Prg4+ fibroadipogenic progenitors in muscle are crucial for bone fracture repair.

Clinically, compromised fracture healing often occurs at sites with less muscle coverage and muscle flaps can provide the necessary healing environment for appropriate healing in severe bone loss. However, the underlying mechanisms are largely unknown. Here, we established a mouse reporter model for studying muscle cell contribution to bone fracture repair. Analyzing skeletal muscle scRNA-seq datasets revealed that Prg4 marks a fibroadipogenic progenitor (FAP) subpopulation. In mice, Prg4+ cells were specifically located in the skeletal muscle, but not at the periosteum or inside cortical bone.

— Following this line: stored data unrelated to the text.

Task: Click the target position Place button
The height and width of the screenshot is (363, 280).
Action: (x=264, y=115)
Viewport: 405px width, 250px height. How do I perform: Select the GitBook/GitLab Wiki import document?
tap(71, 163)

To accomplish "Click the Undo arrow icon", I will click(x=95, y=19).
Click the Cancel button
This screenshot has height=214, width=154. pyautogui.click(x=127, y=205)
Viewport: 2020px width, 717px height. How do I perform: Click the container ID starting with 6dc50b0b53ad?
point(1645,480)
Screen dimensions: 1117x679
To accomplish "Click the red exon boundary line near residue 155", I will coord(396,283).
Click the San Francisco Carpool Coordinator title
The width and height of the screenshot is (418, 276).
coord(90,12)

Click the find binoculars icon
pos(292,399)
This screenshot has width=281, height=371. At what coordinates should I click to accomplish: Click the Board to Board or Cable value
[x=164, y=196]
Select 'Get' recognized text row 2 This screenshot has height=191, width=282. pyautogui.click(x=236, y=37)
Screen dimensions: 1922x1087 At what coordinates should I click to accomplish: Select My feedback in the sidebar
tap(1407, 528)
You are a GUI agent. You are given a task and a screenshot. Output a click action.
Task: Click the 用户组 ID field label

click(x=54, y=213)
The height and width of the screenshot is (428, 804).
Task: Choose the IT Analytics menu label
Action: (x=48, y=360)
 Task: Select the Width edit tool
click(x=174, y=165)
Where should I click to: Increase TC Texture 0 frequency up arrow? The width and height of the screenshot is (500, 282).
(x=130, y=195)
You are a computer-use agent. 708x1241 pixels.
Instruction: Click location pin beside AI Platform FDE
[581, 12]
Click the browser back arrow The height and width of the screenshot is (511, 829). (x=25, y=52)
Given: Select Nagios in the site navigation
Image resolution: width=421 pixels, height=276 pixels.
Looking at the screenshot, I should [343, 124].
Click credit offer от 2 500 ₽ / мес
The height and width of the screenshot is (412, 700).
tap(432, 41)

These cells expressed FAP markers, responded to muscle injury, and became periosteal cells under normal and muscle injury conditions. Fracture fragmented muscle fibers, rapidly expanded Prg4+ FAPs at the injury site and promoted their migration into the fracture gap. Later, they gave rise to many chondrocytes, osteoblasts, and osteocytes in the outer periphery of callus next to muscle. In repaired bones, the descendants of Prg4+ FAPs were detected as mesenchymal progenitors in the periosteum and osteocytes at the prior fracture site. A second fracture activated those cells and stimulated them to become osteoblasts in the inner part of callus. Importantly, ablation of Prg4+ FAPs impaired fracture healing and functional repair. In an intramembranous bone injury model (drill-hole), Prg4+ FAPs became periosteal cells, but their contribution to bone defect repair was significantly less than in fractures. Taken together, we demonstrate the critical role of FAPs in endochondral bone repair and uncover a mechanism by which mesenchymal progenitors transform from muscle to cortical bone.